The government’s argument that a pretrial order restraining assets is a non-ap-pealable interlocutory order ignores Crozier 's holding that such an order is a preliminary injunction for procedural purposes and therefore appealable as a preliminary injunction under 1292(a)(1). Accordingly, the appealability of the order does not depend on the availability of Cohen's collateral order exception to the final judgment rule. We therefore need not, and do not, reach the question raised by the government as to whether Monsanto has undermined Spilotro’s rationale for invoking the collateral order exception.

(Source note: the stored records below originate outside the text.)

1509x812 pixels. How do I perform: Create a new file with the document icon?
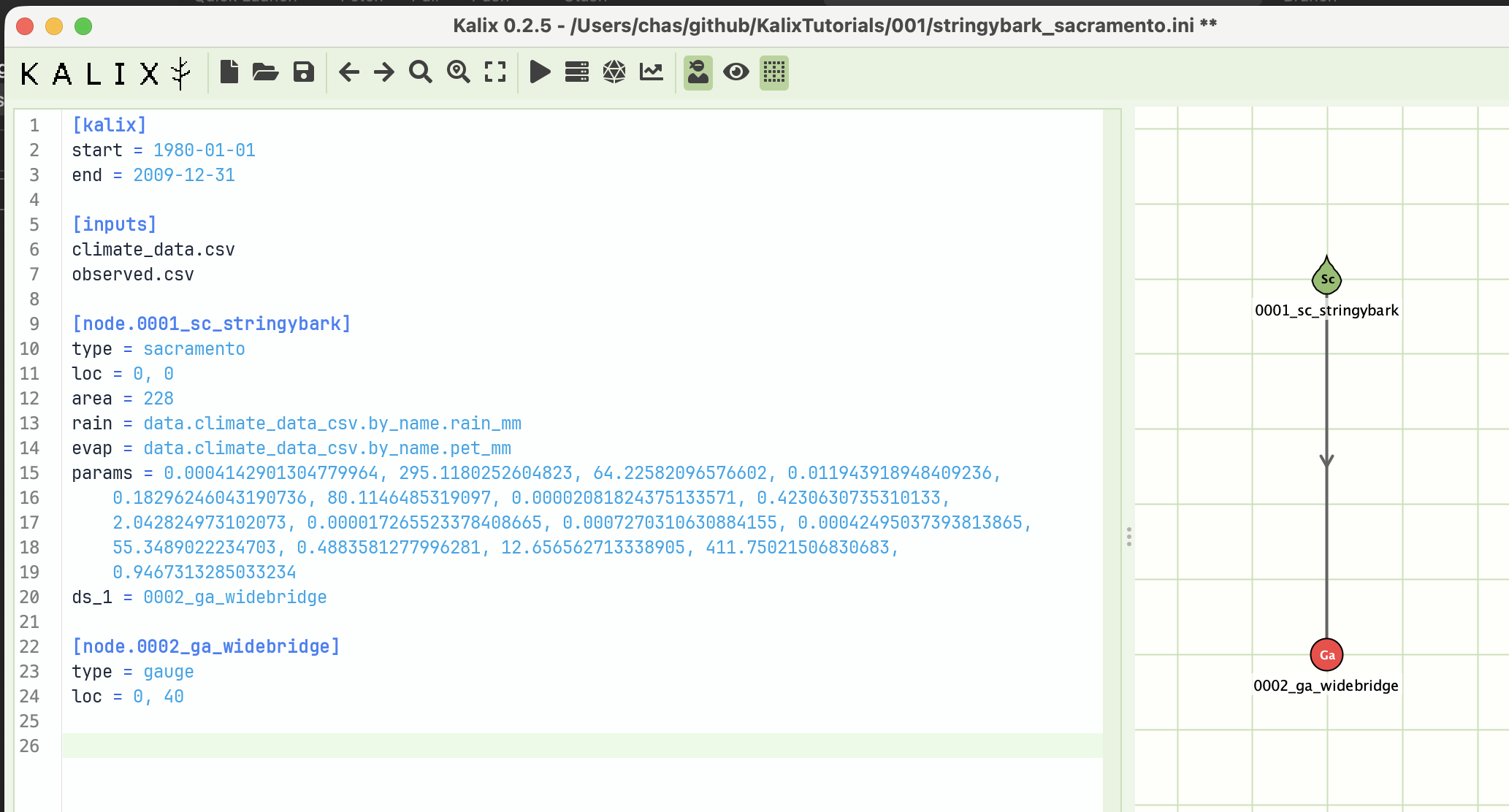point(229,72)
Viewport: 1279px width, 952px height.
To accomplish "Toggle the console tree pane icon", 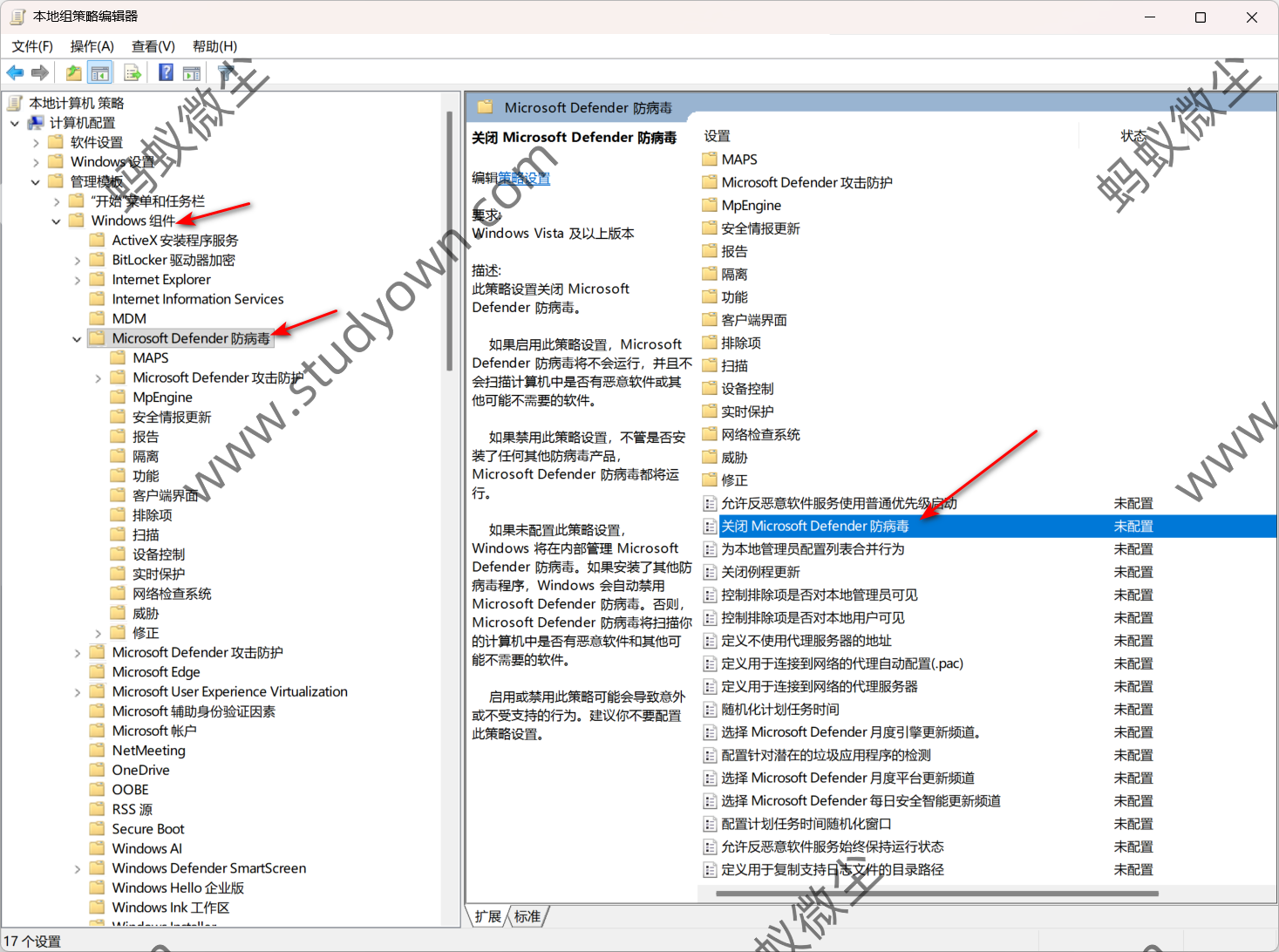I will pos(100,72).
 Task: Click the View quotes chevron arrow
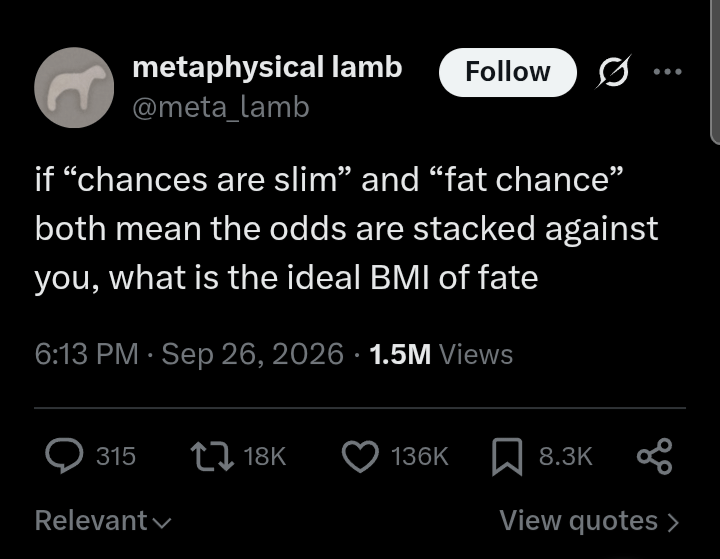[673, 522]
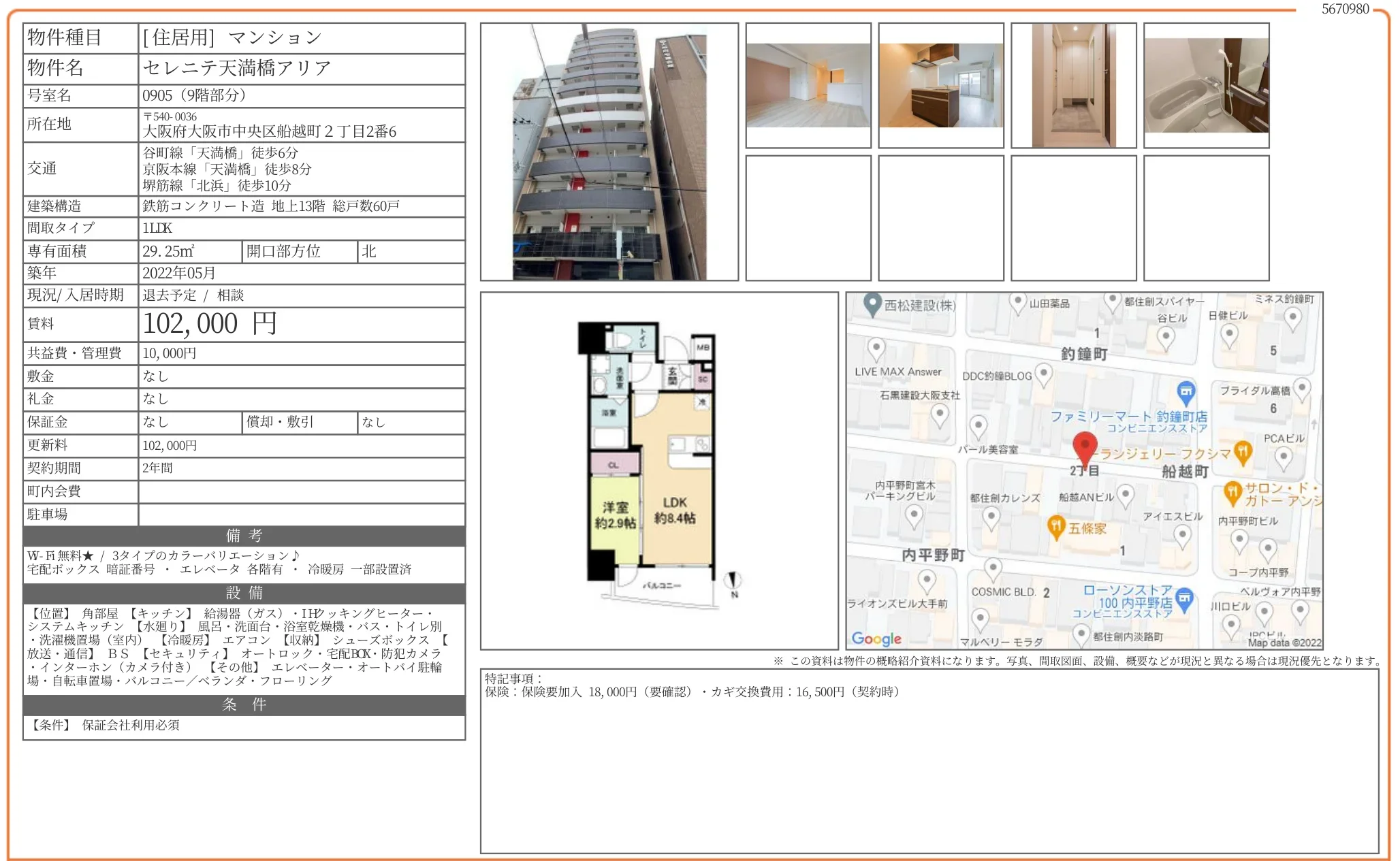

Because we have jurisdiction under 28 U.S.C. § 1292(a)(1) to review the order freezing the proceeds of the sale of the 1490 Squaw Valley Road property pending trial, we turn to the merits of appellant’s argument that we should vacate the order.

Ill

Appellant Roth argues that the government failed to make the requisite showing of probable cause for forfeiture of 1490 Squaw Valley Road. At the Crozier hearing, the government presented testimony about alleged irregularities in the financial transactions pertaining to 1490 Squaw Val *1134 ley Road and in Roth’s personal finances.